Customer Rating: Average rating of 4/5Average rating of 4/5Average rating of 4/5Average rating of 4/5Average rating of 4/5
Summary: A light and entertaining read
Comment: This is a lively book that takes the reader on a bouncing ramble through vampires and Dracula in popular culture. It presents a number of portraits of individuals and situations, rather than making a single cohesive argument, and sometimes the connections between one profile (a parade in Philadelphia, a former amusement park attraction, visits with Jeanne Youngson and J. Gordon Melton, and so on) and the next are made in a few rather perfunctory sentences. But the descriptions of Bibeau's two trips to Romania are entertaining and enlightening. The chapters about the gaming convention and the real life vampiric community are also done quite well.
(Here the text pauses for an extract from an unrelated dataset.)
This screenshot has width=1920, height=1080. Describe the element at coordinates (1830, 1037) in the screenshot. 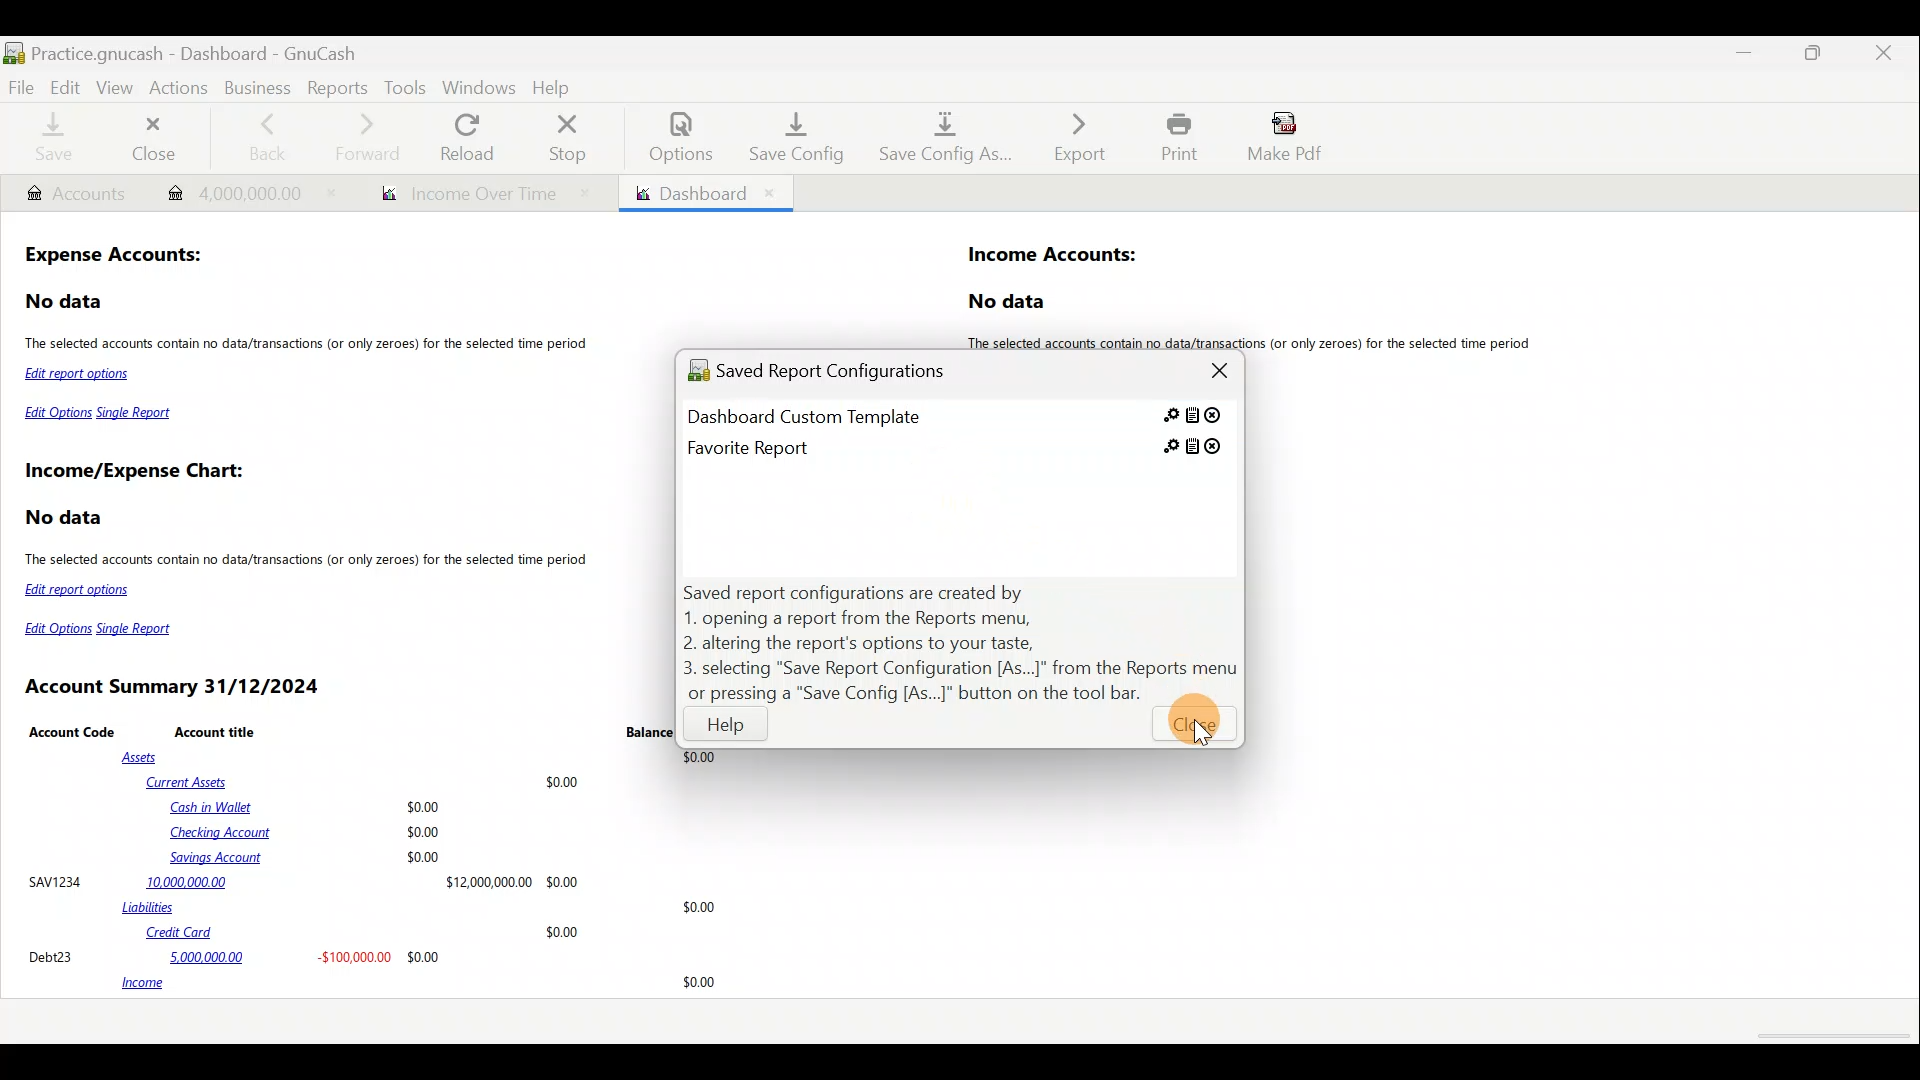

I wish Bibeau had found more worthy subjects from the vampiric community to interview--he (and his readers) would have learned a lot more, and I don't mean that in a snide way. Bibeau leaves a lot unexplained about his motivations for choosing the people, events and media that he highlights, so it's possible Jonathon Sharkey and Sebastiaan Todd were the only people who would talk to him that he could find within his deadline.
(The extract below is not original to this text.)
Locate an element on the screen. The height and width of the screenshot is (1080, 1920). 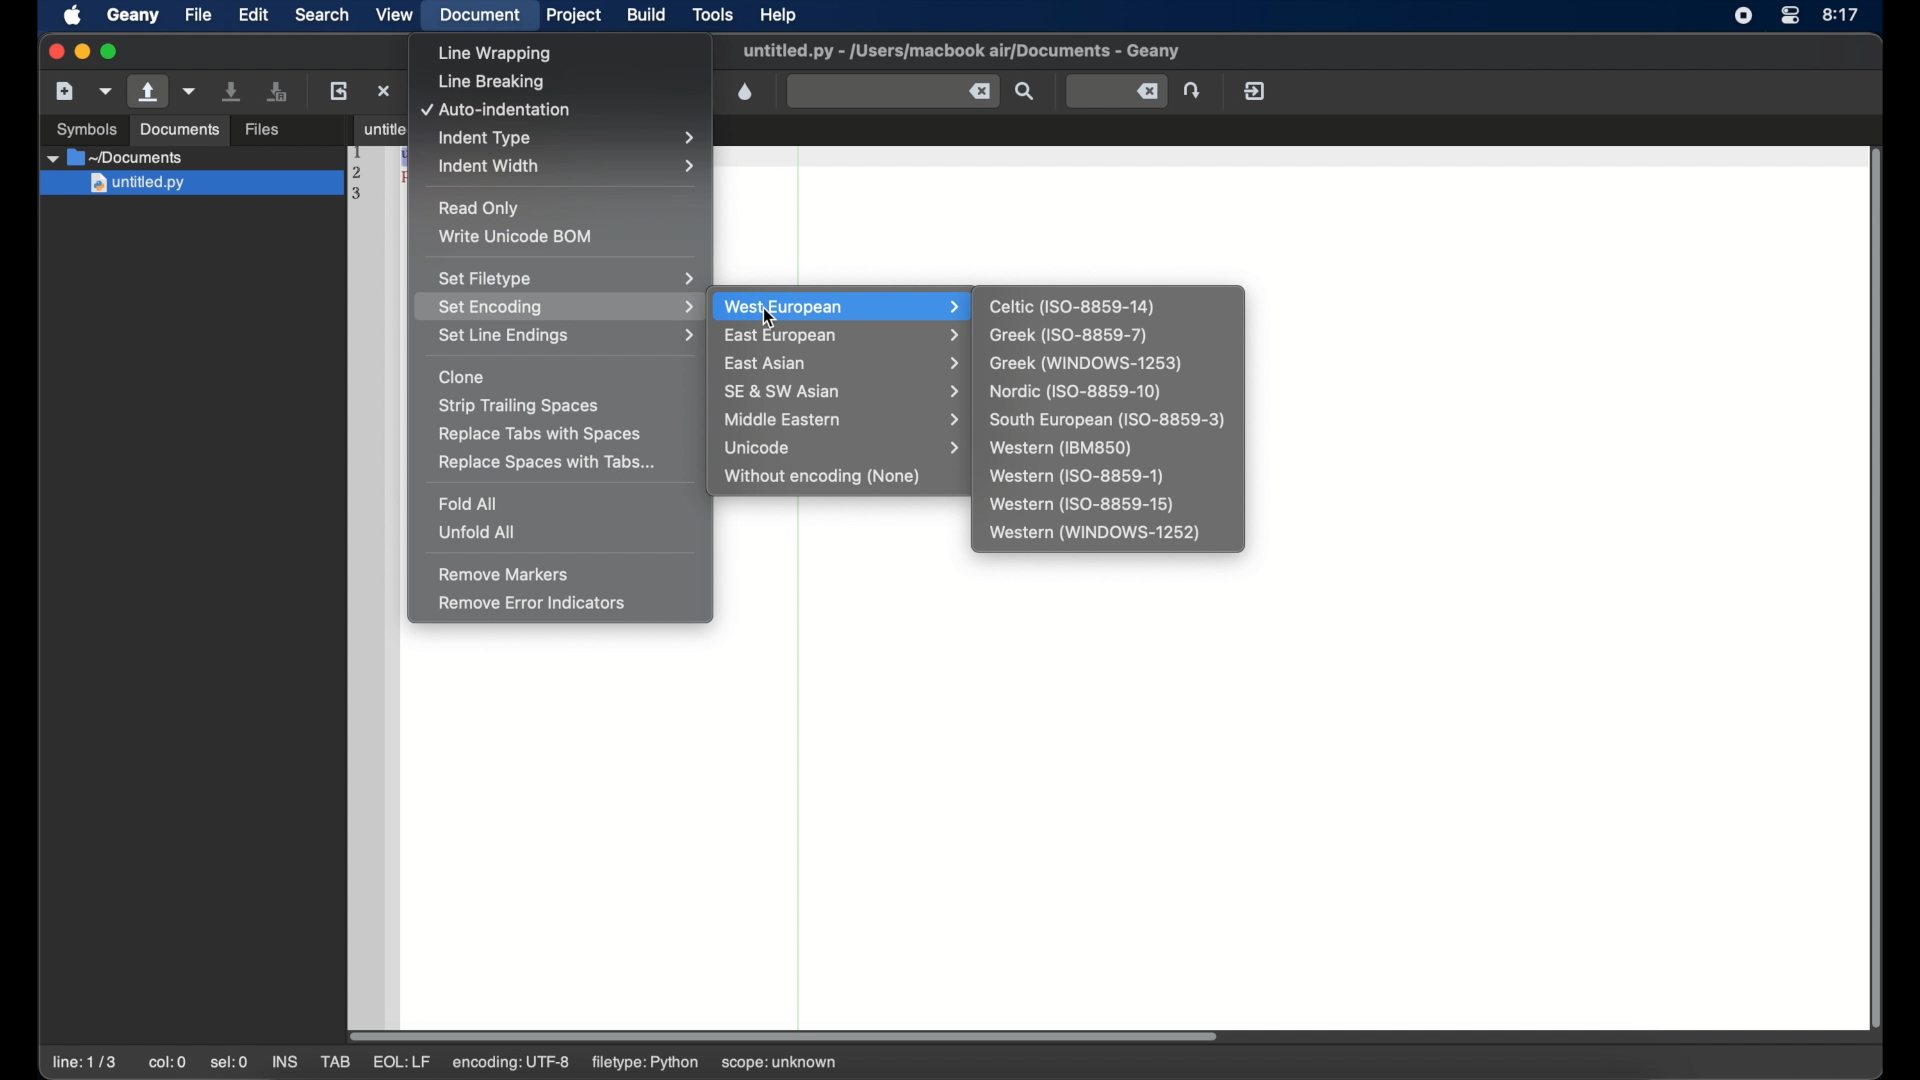
scope: unknown is located at coordinates (784, 1059).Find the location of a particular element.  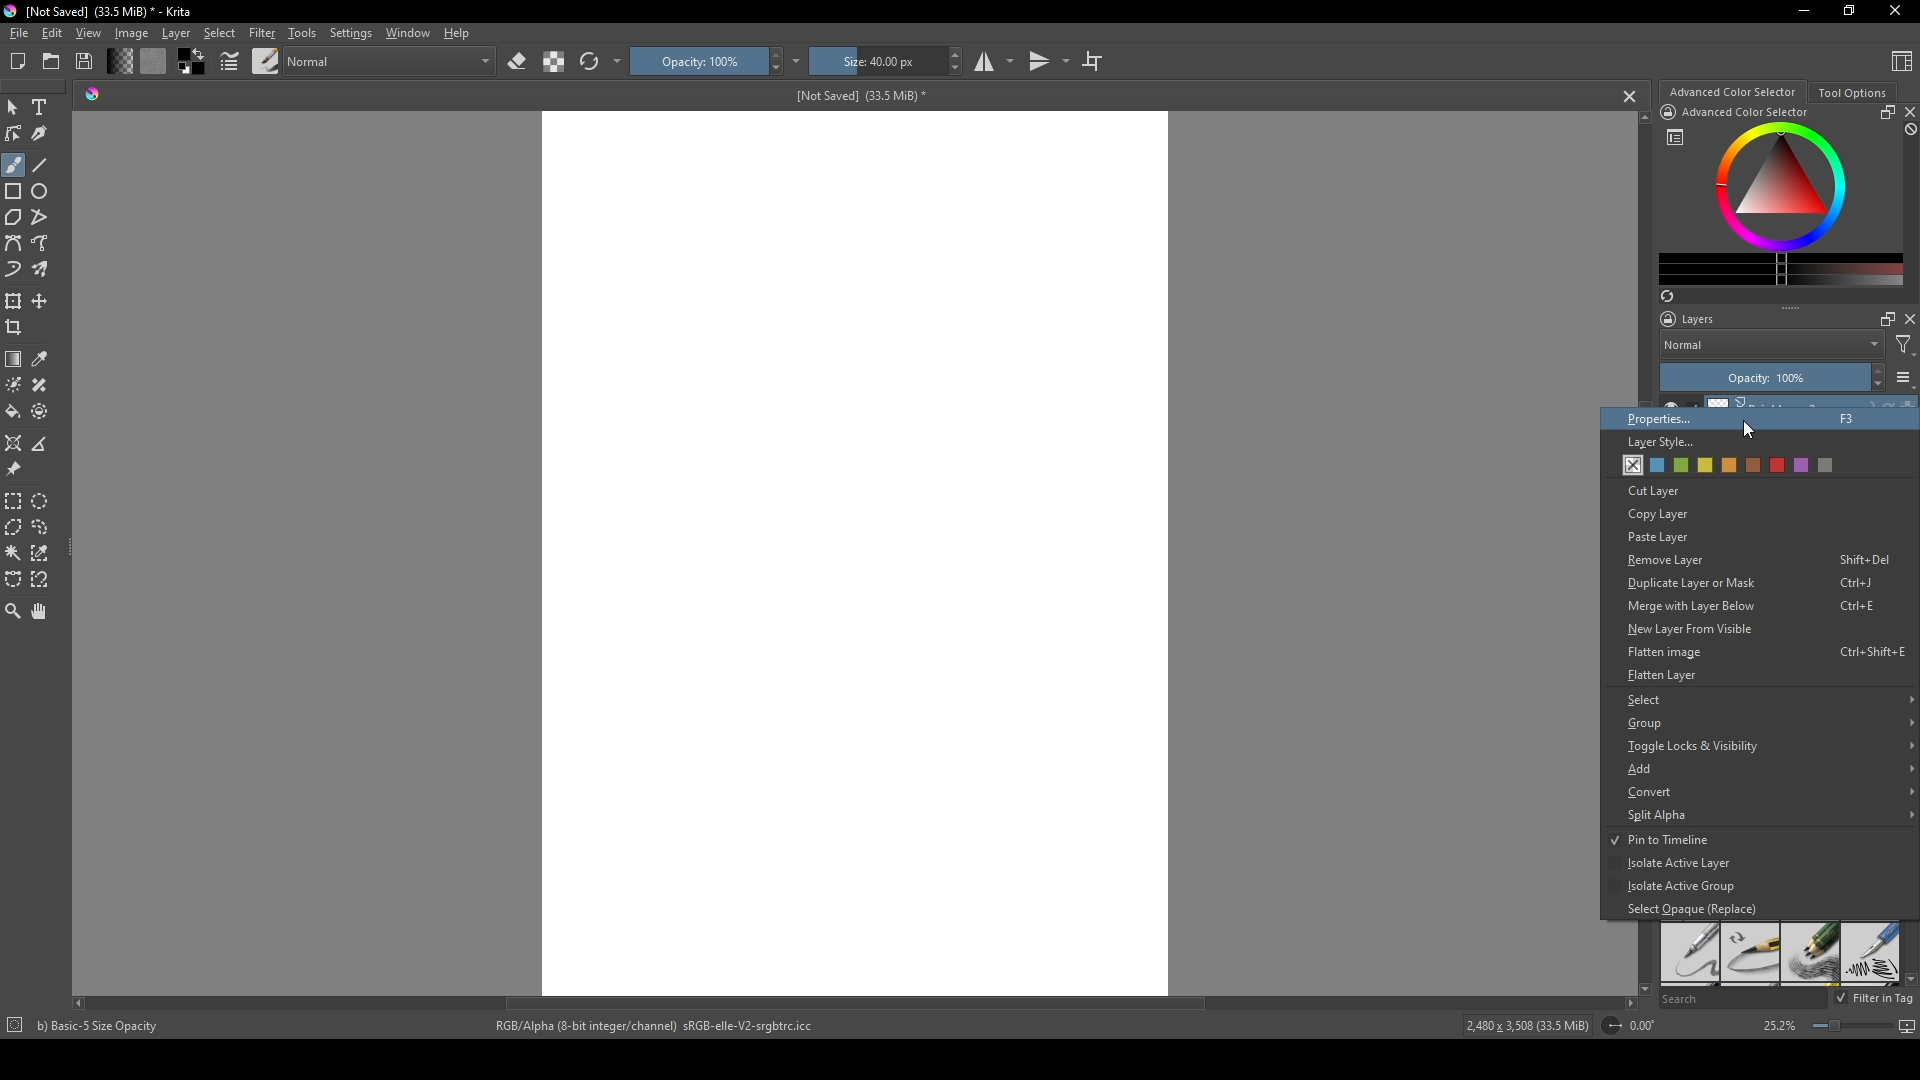

line is located at coordinates (41, 165).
In magazine article style, each chapter hits the ground running and then catches the reader up on the fly, giving the narrative a somewhat breathless velocity and numerous associative digressions. There are limitations to the method Bibeau employs to explore his theme. It's impossible, for example, to really understand what LARPing means to the people for whom it is a way of life, just by sitting in on sessions at a single weekend gaming convention. Interviewing high-profile attention-seekers tells the reader very little of substance about what the real vampiric community and its members think and experience, and *Sundays With Vlad* tells us what it's like to visit Romania but not what it's like to be a Romanian. The book's subtitle is "from Pennsylvania to Transylvania, one man's quest to live in the world of the undead," but Bibeau never comes close to occupying that world--he's just a tourist. Still, the tourist travelogue has a long pedigree in the field of vampirology (that's all that de Tournefort's book is, after all) and Bibeau never condescends to his topic or the people he interviews. *Sundays With Vlad* has no pretensions to be anything other than it is.

Unfortunately, the text is marred by numerous typos and errors, which probably should be blamed on the editor and publisher rather than the author. Perhaps these can be corrected before the next printing.